Sight unseen, the addition of a framework narrative seemed like a surefire mistake; it has, on the contrary, turned into an enormous success. Screenwriters Irena Brignull and Bob Persichetti have infused their original material with a perfect modern-day interpretation of Saint-Exupéry's musings about the gap between adult sense and childhood creativity, turning the film into a gentle but unyielding satire on the modern tendency towards micro-managed childhood schedules and the belief that the purpose of an education is to become a productive member of a capitalist society, rather than to learn for the pure joy of learning. This is all achieved with a keen sense of humor rather than a clucking sense of disapproval: Osborne, has an excellent sense of comic timing in animation, and The Little Prince is full of carefully-chosen camera angles (including several unexpected and clever birds-eye view shots) and slightly delayed character reactions to let the film's jokes bubble up organically rather than fling them at us like he's firing a gag cannon (as in, for example, the same director's Kung Fu Panda; a terrifically funny film, but not so warm and knowing in its comedy).

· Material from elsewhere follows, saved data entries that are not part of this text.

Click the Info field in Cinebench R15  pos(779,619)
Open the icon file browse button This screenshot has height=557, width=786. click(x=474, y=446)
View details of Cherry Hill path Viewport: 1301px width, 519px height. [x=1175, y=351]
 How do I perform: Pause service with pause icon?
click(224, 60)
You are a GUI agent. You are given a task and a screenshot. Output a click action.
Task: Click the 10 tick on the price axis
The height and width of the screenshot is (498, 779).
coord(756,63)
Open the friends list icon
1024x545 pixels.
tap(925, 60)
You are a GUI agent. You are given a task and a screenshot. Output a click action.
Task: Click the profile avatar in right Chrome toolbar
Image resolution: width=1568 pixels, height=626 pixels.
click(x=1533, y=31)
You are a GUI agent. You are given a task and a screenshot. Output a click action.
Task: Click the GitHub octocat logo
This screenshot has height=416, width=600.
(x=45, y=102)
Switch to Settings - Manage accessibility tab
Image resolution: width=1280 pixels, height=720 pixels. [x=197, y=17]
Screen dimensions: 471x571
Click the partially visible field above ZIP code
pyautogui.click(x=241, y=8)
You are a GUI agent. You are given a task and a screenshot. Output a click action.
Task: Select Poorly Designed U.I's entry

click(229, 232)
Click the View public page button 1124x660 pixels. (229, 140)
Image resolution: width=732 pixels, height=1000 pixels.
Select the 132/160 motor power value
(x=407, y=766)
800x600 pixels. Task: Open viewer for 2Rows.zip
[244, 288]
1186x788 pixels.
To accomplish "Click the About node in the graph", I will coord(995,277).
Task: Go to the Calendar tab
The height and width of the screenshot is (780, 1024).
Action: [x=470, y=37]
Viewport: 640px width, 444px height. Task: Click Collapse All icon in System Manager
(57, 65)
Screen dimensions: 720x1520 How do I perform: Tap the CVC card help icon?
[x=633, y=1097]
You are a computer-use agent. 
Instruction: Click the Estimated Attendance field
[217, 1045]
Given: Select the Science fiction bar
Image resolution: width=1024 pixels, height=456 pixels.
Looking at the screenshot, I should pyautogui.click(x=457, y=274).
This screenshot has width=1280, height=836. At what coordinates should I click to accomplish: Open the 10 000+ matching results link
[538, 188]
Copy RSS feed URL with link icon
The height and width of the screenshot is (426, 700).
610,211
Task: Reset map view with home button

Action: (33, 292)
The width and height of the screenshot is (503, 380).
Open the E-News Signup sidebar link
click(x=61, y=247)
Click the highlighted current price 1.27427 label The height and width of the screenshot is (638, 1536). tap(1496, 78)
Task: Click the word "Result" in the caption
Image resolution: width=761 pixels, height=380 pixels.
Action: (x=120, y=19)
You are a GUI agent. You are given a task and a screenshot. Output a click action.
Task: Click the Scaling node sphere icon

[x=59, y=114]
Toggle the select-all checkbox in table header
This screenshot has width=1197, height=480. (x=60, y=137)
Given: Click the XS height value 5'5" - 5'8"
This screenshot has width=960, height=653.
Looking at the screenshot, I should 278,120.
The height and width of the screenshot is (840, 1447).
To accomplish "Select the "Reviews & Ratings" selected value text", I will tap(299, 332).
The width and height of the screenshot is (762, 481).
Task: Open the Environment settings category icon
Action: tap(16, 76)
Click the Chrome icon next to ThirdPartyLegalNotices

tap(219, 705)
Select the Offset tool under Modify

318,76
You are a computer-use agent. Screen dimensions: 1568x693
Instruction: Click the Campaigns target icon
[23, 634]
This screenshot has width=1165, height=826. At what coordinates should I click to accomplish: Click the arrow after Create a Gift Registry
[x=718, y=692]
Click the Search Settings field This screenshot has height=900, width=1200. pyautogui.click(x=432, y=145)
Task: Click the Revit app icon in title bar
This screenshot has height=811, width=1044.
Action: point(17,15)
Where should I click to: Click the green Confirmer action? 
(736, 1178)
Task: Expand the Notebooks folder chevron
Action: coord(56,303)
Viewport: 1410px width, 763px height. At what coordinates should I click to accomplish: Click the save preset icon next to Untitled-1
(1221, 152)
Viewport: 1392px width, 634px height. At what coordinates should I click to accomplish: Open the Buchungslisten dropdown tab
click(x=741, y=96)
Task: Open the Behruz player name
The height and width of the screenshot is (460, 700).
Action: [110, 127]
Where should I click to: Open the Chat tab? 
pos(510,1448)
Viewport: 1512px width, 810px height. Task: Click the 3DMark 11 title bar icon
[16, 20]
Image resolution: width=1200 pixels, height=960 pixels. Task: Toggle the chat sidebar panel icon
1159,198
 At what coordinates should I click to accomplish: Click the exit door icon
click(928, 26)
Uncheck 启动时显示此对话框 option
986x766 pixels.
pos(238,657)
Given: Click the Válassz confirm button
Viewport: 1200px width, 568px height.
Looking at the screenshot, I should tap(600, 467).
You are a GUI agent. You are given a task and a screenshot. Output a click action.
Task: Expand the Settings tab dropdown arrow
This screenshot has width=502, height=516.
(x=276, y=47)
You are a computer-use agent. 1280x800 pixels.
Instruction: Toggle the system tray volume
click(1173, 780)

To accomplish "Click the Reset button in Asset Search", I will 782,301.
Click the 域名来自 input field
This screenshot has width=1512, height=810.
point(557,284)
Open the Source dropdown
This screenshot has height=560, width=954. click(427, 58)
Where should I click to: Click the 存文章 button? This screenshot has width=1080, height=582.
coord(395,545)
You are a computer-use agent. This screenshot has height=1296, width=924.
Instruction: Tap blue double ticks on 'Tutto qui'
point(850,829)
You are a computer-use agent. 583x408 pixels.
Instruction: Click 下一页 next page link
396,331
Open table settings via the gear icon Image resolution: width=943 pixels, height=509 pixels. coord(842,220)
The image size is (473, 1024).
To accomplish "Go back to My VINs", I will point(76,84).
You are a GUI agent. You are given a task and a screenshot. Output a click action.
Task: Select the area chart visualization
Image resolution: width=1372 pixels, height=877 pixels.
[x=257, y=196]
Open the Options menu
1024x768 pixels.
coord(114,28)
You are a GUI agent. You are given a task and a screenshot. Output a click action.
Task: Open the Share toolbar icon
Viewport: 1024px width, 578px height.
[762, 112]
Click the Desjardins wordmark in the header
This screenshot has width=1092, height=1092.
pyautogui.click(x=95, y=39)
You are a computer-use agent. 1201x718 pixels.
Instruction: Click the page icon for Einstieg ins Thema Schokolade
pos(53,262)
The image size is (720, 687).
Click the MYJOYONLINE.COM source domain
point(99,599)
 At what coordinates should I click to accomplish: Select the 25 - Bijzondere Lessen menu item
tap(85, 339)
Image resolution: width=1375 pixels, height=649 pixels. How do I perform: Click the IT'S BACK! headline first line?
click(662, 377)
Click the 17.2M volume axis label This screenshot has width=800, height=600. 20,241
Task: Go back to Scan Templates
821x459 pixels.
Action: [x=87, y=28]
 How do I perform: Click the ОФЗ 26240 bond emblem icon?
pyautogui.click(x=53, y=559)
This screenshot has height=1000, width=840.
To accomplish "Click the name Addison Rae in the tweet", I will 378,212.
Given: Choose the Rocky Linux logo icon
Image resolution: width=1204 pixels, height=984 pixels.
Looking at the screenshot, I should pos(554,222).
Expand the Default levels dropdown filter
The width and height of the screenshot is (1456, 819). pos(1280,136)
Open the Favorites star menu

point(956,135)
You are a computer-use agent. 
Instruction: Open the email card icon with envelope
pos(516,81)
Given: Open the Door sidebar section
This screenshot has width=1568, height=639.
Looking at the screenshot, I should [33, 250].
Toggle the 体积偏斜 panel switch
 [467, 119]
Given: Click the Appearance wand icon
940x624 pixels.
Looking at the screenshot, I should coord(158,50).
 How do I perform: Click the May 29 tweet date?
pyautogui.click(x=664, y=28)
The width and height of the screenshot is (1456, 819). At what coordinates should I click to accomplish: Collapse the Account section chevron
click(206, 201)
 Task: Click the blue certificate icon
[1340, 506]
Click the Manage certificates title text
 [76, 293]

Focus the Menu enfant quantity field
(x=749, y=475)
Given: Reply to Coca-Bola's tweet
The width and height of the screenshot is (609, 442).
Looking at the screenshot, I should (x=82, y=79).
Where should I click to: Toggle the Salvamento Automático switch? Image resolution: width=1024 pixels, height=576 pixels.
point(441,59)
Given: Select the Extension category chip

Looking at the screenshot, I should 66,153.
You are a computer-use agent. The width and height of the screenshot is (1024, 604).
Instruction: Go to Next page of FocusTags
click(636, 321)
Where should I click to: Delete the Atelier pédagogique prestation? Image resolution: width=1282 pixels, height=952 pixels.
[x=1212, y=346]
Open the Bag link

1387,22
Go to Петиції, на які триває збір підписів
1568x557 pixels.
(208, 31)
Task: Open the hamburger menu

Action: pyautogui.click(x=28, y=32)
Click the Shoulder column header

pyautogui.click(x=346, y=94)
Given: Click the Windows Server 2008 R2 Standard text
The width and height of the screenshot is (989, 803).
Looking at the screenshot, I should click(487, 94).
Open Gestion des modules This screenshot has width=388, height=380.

The film that results from this has its cake and eats it: it's a contemporary-style CGI feature that has the stately pacing and sincere sensibility of a much more delicately handicrafted piece of animated art. Which, for the record, it also is: the interludes dedicated to the original book bring it to life in the form of almost indescribably beautiful paper animation, with characters molded from paper clay. It's an inventive way of putting us inside the pages of the book, and it provides an important contrast between the slick, glossy CGI textures (which are, at times, not great: the aviator in particular feels made of plastic, not flesh, especially his eerily unmoving beard) and the more idiosyncratic book sequences, which are thus both aesthetically and stylistically set apart from the hyper-modern culture that the film opposes to steadfastly.

Besides, they're extraordinarily beautiful: if The Little Prince had nothing to offer but the effect of translucent colored paper aglow from backlighting, that would be quite sufficient for me to declare it a great animated movie. It even makes its not-too-expensive CGI look beautiful, stylizing it just enough that it feels usefully unreal - the glowering, corpselike school board deciding the little girl's fate at the beginning of the movie, for example, or the rigid boxes and ninety-degree objects that dominate the anonymous suburb where the little girl is to learn all about how to be a productive, generic member of society.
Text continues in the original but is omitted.